Your goal -
Report each line of the records below that holds the word "computer".

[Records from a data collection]
****

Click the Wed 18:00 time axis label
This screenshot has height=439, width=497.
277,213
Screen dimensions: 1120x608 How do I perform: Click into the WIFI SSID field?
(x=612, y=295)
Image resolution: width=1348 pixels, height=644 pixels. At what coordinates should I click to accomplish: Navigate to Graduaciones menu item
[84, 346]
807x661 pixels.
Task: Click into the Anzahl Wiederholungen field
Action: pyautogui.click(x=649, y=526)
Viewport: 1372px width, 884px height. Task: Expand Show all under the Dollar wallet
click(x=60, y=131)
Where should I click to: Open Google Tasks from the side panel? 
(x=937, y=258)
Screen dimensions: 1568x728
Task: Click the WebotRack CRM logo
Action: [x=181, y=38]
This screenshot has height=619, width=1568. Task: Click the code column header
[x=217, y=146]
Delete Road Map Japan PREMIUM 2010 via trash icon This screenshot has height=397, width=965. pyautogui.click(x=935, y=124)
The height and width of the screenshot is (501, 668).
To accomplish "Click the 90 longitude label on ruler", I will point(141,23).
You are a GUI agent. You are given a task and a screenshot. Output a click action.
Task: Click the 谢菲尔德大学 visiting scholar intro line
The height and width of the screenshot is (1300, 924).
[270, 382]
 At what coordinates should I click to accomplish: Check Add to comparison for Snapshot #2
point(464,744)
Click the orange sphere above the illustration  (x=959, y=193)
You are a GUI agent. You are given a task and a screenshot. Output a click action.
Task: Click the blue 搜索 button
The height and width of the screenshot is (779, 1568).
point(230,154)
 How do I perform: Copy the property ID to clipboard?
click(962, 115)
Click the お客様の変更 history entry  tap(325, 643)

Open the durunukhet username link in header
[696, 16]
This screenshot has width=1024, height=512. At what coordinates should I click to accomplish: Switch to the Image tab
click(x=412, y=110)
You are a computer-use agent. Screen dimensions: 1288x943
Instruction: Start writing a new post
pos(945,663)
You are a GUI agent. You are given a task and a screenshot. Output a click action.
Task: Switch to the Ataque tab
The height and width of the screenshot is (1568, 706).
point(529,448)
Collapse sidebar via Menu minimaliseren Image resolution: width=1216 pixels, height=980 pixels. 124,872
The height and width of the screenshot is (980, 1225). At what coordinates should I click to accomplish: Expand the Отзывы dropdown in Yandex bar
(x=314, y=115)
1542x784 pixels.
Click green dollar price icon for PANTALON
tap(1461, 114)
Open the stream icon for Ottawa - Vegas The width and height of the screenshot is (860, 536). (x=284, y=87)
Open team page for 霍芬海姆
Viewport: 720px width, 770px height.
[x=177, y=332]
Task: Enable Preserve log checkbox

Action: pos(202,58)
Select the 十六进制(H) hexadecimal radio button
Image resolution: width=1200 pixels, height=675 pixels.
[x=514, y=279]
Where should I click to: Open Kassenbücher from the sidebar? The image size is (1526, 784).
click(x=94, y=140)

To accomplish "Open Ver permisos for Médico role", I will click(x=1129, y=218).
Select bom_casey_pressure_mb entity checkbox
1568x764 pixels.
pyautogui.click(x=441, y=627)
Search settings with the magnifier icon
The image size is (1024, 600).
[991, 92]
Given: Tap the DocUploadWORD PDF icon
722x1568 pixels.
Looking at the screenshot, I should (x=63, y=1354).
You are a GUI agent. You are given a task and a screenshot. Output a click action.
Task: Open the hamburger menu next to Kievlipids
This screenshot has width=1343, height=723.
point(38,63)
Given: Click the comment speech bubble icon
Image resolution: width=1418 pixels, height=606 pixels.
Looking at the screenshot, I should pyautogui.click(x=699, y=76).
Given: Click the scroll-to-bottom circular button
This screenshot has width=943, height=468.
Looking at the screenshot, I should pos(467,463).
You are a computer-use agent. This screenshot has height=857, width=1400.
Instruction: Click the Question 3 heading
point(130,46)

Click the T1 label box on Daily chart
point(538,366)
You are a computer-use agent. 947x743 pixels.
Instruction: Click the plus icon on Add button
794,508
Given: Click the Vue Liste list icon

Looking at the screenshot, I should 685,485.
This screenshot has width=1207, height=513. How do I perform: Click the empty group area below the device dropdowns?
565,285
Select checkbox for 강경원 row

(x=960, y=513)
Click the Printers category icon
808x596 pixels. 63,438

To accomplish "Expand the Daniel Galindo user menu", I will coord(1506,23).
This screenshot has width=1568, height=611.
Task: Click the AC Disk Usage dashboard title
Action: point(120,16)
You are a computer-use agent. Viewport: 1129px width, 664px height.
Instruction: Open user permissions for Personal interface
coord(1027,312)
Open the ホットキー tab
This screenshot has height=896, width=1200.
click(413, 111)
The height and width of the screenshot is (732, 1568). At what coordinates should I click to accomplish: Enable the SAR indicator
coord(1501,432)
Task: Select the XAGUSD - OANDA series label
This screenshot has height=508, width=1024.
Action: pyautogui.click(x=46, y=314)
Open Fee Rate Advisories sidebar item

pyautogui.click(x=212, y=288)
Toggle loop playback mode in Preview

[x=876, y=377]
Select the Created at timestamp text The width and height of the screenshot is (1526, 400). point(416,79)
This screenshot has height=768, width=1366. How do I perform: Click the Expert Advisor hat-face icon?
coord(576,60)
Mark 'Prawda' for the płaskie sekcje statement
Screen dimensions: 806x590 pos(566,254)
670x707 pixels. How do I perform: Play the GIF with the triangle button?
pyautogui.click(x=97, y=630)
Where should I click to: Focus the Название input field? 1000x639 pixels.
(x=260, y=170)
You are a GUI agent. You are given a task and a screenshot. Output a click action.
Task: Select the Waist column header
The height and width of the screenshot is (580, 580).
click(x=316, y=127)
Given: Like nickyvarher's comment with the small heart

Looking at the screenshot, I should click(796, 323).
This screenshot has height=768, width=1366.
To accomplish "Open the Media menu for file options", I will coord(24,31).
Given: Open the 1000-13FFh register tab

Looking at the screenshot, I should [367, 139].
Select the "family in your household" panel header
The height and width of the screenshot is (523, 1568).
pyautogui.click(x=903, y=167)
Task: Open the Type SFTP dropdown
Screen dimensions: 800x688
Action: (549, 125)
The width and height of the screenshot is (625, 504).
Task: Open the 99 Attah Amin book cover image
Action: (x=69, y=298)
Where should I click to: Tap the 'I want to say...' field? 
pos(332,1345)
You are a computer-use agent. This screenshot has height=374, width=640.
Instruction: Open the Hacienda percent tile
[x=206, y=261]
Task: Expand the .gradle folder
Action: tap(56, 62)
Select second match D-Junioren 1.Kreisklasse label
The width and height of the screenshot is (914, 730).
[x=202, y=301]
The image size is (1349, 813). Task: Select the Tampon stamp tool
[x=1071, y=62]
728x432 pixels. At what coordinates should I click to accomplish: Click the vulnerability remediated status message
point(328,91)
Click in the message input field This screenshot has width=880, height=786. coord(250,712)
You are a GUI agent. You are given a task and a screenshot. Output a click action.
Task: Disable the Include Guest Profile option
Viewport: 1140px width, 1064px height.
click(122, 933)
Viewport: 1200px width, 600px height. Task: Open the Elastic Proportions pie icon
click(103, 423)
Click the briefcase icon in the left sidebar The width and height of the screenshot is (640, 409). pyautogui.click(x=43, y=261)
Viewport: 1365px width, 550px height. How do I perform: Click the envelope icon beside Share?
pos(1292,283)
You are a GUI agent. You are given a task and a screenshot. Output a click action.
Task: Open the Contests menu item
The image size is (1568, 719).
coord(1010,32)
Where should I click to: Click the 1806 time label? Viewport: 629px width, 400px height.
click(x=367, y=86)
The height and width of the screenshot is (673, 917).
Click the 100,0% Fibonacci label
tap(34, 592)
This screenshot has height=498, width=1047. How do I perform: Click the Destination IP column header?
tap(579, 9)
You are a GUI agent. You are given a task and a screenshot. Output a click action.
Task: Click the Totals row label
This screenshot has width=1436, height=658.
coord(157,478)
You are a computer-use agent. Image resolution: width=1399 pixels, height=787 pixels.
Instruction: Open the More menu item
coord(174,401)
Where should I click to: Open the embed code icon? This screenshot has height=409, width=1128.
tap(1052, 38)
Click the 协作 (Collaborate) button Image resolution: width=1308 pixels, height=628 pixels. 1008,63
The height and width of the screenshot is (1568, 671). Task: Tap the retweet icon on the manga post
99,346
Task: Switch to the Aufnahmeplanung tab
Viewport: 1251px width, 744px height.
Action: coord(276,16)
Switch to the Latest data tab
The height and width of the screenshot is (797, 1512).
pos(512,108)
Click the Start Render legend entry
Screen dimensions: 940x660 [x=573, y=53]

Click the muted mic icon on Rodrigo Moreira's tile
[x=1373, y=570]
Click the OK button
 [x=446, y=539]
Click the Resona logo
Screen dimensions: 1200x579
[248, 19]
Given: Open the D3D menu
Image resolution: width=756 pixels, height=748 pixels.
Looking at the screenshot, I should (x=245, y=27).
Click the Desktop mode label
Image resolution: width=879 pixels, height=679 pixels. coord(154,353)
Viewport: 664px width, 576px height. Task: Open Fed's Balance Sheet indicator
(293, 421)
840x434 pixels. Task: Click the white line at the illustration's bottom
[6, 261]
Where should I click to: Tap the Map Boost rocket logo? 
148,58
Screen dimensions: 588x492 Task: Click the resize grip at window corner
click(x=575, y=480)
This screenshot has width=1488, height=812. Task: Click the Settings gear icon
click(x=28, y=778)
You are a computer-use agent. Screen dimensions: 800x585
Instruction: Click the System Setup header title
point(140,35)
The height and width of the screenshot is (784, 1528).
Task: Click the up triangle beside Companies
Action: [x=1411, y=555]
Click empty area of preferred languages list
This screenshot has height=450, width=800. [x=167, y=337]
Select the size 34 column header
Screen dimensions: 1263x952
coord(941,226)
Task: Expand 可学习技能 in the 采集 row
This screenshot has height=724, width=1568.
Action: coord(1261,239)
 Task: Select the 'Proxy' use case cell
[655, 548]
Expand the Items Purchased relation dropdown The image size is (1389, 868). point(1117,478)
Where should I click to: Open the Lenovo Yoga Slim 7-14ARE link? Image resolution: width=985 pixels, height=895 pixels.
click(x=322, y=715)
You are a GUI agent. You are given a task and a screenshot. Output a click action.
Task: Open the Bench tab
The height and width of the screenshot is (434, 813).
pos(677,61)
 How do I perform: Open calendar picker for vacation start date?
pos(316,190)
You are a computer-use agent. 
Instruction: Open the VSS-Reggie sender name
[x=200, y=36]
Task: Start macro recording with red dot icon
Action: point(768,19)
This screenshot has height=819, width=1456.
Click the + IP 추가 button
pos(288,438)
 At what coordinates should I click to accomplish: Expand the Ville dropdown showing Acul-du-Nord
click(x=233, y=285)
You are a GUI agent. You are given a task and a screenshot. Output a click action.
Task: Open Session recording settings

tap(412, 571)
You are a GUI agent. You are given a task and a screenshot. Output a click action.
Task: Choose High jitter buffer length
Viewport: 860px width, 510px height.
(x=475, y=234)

****

Written response -
You are a computer-use agent. Screen dimensions: 1288x943
You are a computer-use agent. This screenshot has height=857, width=1400.
You are a computer-use agent. 947x743 pixels.
You are a computer-use agent. Viewport: 1129px width, 664px height.
You are a computer-use agent. This screenshot has height=374, width=640.
You are a computer-use agent. Image resolution: width=1399 pixels, height=787 pixels.
You are a computer-use agent. Screen dimensions: 800x585
You are a computer-use agent. 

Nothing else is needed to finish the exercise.